San Carlos Borromeo, ejemplar perfectísimo
de sacerdotes y prelados, nació
en el castillo de Arona, no lejos de Milán,
y fueron sus padres el conde Gilberto
y Margarita de Médicis, hermana del
papa Pío VI. Terminados los estudios de
humanidades, vino a la universidad de
Pavía, donde se graduó de doctor en ambos
derechos a la edad de veintidós años.
En esta sazón fué sublimado al sumo
pontificado su tío el cardenal Juan Angelo
de Médicis; el cual maravillado de
las raras prendas de su sobrino, le hizo
cardenal y arzobispo de Milán, dióle otras
dignidades, y lo que más es, cargó sobre
él la mayor parte del gobierno de la Iglesia.
No hallaba el santo en todas estas
honras la satisfacción de su alma: y habiendo
escogido por guía de su espíritu
al padre Juan, de Ribera, de la Compañía de Jesús, hizo los ejercicios de san
Ignacio, de los cuales salió tan enamorado
que en adelante nunca dejó de hacerlos
una o dos veces cada año. Mostrándole
un día el duque de Mantua su
regia biblioteca, sacó el santo su librito
de los Ejercicios, diciéndole que valía
más que toda aquella librería: y cuando
se ordenó de sacerdote quiso celebrar su
primera Misa en la capilla que usaba san
Ignacio.

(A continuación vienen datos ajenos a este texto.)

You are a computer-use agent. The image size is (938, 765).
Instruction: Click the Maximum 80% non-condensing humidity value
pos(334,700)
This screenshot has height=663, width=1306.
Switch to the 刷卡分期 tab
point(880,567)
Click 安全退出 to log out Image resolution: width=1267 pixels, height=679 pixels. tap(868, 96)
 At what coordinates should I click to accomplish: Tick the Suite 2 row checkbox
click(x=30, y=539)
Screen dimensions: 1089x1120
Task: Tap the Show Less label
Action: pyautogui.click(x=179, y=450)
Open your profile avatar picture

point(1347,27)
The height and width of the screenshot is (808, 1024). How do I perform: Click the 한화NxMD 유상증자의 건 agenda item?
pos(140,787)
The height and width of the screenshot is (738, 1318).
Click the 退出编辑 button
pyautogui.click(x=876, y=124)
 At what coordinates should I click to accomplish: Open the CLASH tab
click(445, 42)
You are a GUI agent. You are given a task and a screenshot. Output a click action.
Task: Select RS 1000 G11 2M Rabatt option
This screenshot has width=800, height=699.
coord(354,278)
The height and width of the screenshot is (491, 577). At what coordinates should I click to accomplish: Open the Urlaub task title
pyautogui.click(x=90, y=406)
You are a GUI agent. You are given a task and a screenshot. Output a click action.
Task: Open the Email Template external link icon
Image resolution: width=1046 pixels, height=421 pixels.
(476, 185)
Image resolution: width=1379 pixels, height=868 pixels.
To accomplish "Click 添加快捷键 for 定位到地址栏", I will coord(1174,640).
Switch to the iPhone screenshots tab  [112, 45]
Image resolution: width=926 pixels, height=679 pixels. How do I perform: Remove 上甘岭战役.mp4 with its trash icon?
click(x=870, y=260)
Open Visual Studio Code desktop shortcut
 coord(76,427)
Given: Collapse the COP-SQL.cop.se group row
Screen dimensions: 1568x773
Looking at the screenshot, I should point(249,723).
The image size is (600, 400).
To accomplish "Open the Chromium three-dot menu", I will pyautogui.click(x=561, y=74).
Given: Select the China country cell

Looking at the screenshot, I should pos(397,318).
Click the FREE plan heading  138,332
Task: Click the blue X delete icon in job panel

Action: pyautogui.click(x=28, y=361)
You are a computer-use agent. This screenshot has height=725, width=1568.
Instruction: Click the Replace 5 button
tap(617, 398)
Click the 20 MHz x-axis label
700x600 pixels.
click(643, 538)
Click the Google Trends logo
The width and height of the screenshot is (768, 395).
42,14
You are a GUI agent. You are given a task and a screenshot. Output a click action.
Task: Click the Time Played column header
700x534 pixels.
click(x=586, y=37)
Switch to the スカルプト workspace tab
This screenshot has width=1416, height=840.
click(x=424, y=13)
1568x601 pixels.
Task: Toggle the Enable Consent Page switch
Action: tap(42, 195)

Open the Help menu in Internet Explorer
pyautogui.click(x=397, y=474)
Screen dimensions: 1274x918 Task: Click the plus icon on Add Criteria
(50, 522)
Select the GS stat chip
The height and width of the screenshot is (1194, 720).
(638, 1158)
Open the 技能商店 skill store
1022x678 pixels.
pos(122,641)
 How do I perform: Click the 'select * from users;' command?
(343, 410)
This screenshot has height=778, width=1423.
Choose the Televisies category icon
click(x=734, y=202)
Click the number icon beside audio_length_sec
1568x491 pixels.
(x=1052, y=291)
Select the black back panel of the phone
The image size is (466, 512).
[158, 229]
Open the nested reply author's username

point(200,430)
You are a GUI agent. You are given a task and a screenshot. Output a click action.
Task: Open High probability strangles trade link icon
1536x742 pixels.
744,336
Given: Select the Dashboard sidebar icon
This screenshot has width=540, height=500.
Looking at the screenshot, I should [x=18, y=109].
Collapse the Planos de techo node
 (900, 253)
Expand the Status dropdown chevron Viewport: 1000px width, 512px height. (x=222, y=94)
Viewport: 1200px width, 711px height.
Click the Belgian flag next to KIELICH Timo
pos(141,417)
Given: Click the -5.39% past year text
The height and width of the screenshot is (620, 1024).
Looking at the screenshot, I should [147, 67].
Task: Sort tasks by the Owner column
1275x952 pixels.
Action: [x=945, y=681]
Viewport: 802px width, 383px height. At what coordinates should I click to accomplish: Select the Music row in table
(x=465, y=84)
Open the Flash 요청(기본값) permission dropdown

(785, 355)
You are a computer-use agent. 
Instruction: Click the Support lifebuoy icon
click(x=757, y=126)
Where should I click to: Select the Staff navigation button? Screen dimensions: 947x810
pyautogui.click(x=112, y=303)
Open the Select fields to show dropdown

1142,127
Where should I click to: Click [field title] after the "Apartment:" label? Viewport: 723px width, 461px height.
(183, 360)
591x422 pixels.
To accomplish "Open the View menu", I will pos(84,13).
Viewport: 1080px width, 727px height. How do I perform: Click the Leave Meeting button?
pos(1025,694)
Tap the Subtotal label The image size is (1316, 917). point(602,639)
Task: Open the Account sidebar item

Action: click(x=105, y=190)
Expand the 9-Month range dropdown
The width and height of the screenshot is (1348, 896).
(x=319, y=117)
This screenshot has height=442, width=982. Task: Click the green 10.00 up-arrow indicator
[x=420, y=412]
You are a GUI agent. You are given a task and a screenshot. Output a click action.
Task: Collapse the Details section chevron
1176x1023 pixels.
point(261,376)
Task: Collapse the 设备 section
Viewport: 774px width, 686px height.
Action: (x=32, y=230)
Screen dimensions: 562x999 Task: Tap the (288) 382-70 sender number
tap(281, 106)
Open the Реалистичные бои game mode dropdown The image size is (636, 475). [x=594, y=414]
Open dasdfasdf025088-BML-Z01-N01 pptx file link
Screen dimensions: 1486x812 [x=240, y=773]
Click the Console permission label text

Conociendo que la conclusión
del Concilio tridentino había de ser para
la universal reformación de la Iglesia, lo
procuró con grande empeño, e hizo que
se compusiera luego el catecismo romano.
Desembarazado de la asistencia de Roma,
con la muerte del papa, su tío, a quien
administró los últimos sacramentos, pasó
a su arzobispado de Milán, donde reformó
las costumbres del clero y
del pueblo; fundó seis seminarios,
muchos monasterios, casas
de religiosos y congregaciones
piadosas que enseñasen a los niños la doctrina cristiana. Vendió
el principado de Oria, que había
heredado, y aplicaba las pensiones
de la Iglesia para socorrer
las necesidades de los menesterosos:
y en tiempo de carestía,
daba de comer en su casa a más
de tres mil pobres. Vino sobre
Milán una lastimosa peste, que
el siervo de Dios había profetizado;
y asistía a los enfermos,
dábales por su mano los Sacramentos,
y proveíales de todo lo
que había menester. Para defenderlos
del frío, hizo despojar su guardaropa,
y llevar al hospital hasta su propia
cama; y se redujo a tal necesidad, que su
despensero había de pedir de limosna lo
que había menester para el gasto ordinario
del santo arzobispo. Ordenó muchas
procesiones de penitencia, y en ellas iba
desnudos los pies, con capa morada, echada
la capilla sobre la cabeza, la falda tendida
y arrastrando por tierra, y llevando
en las manos un Cristo crucificado de gran
peso, fijos en él los ojos, y vertiendo continuas
lágrimas. El pueblo, al ver aquel
espectáculo tan lastimoso, prorrumpía en
voces de misericordia, que llegaron al cielo,
y aplacaron la indignación de Dios. Finalmente,
lleno de merecimientos y trabajos,
descansó en el Señor a la edad de
cuarenta y cinco años.
Reflexión: Solía decir el santo, que la
majestad de Dios le había guiado por camino
extraordinario a su santo servicio,
no por tribulaciones y adversidades, sino
por la prosperidad y colmo de las mayores
grandezas: pero que con luz divina
había descubierto en ellas tanta vanidad
e insuficiencia, que se maravillaba de la
ceguedad del mundo, que anda tras ellas,
y hace poca estima de la cumplida satisfacción
y perfecto bien que se halla en
solo Dios y su divino servicio.
Oración: Conserva, Señor, tu Iglesia por
la continua protección de san Carlos, tu
confesor y pontífice; para que así como
le colmó de gloria el cuidado que tuvo de
su rebaño, así también nos encienda en
tu amor su poderosa intercesión. Por Jesucristo, nuestro Señor. Amén.